[TASK GOAL]
Everything from the line that contains "This screenshot has height=948, width=477." through the last line of the listing must be copied exactly, with both of those lines included and no others.
■ ■ ■ ■
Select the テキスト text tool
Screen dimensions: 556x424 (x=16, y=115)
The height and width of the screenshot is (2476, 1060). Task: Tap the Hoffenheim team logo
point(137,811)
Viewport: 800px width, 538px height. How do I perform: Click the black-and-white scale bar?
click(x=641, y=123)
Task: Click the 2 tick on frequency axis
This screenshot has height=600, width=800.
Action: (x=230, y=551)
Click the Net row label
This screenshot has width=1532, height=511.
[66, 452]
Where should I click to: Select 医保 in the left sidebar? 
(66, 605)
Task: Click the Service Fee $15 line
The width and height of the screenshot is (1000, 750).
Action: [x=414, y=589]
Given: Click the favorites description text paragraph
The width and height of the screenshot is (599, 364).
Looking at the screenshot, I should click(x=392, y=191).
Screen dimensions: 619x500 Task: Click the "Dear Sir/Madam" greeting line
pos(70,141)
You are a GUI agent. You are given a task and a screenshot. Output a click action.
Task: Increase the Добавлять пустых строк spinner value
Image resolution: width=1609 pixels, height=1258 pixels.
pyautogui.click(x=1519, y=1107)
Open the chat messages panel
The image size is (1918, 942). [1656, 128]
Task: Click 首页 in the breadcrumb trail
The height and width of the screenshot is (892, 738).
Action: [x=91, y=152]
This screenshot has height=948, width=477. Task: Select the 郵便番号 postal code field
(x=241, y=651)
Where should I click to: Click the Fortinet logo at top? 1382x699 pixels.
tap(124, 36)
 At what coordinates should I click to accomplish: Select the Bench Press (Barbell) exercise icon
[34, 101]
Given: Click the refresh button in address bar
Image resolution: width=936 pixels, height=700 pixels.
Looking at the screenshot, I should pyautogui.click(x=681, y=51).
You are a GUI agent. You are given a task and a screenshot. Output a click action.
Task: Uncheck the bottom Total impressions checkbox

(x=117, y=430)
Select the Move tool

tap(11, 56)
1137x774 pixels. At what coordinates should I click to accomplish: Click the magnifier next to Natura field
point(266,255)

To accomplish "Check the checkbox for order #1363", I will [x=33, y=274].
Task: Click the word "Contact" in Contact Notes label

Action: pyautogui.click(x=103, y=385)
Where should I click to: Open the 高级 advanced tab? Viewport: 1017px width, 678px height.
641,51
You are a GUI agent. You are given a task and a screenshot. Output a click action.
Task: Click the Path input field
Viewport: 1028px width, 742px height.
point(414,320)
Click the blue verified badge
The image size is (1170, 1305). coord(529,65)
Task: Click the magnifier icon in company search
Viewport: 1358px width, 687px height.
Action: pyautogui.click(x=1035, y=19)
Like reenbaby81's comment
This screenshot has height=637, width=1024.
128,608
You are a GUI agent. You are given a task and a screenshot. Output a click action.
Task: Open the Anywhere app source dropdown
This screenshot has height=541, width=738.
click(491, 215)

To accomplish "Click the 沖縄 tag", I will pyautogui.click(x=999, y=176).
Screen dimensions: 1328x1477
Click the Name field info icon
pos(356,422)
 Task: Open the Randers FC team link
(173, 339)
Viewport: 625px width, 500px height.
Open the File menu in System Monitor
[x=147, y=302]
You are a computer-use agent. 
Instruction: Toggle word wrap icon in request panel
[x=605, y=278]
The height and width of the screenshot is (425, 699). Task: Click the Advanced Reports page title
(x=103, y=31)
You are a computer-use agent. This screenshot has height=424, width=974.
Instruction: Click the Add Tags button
■ ■ ■ ■
[SOLUTION TO THE PROBLEM]
This screenshot has height=948, width=477. Task: Select the 郵便番号 postal code field
(x=241, y=651)
Where should I click to: Click the Fortinet logo at top? 1382x699 pixels.
tap(124, 36)
 At what coordinates should I click to accomplish: Select the Bench Press (Barbell) exercise icon
[34, 101]
Given: Click the refresh button in address bar
Image resolution: width=936 pixels, height=700 pixels.
Looking at the screenshot, I should pyautogui.click(x=681, y=51).
You are a GUI agent. You are given a task and a screenshot. Output a click action.
Task: Uncheck the bottom Total impressions checkbox

(x=117, y=430)
Select the Move tool

tap(11, 56)
1137x774 pixels. At what coordinates should I click to accomplish: Click the magnifier next to Natura field
point(266,255)

To accomplish "Check the checkbox for order #1363", I will [x=33, y=274].
Task: Click the word "Contact" in Contact Notes label

Action: pyautogui.click(x=103, y=385)
Where should I click to: Open the 高级 advanced tab? Viewport: 1017px width, 678px height.
641,51
You are a GUI agent. You are given a task and a screenshot. Output a click action.
Task: Click the Path input field
Viewport: 1028px width, 742px height.
point(414,320)
Click the blue verified badge
The image size is (1170, 1305). coord(529,65)
Task: Click the magnifier icon in company search
Viewport: 1358px width, 687px height.
Action: pyautogui.click(x=1035, y=19)
Like reenbaby81's comment
This screenshot has height=637, width=1024.
128,608
You are a GUI agent. You are given a task and a screenshot. Output a click action.
Task: Open the Anywhere app source dropdown
This screenshot has height=541, width=738.
click(491, 215)

To accomplish "Click the 沖縄 tag", I will pyautogui.click(x=999, y=176).
Screen dimensions: 1328x1477
Click the Name field info icon
pos(356,422)
 Task: Open the Randers FC team link
(173, 339)
Viewport: 625px width, 500px height.
Open the File menu in System Monitor
[x=147, y=302]
You are a computer-use agent. 
Instruction: Toggle word wrap icon in request panel
[x=605, y=278]
The height and width of the screenshot is (425, 699). Task: Click the Advanced Reports page title
(x=103, y=31)
You are a computer-use agent. This screenshot has height=424, width=974.
Instruction: Click the Add Tags button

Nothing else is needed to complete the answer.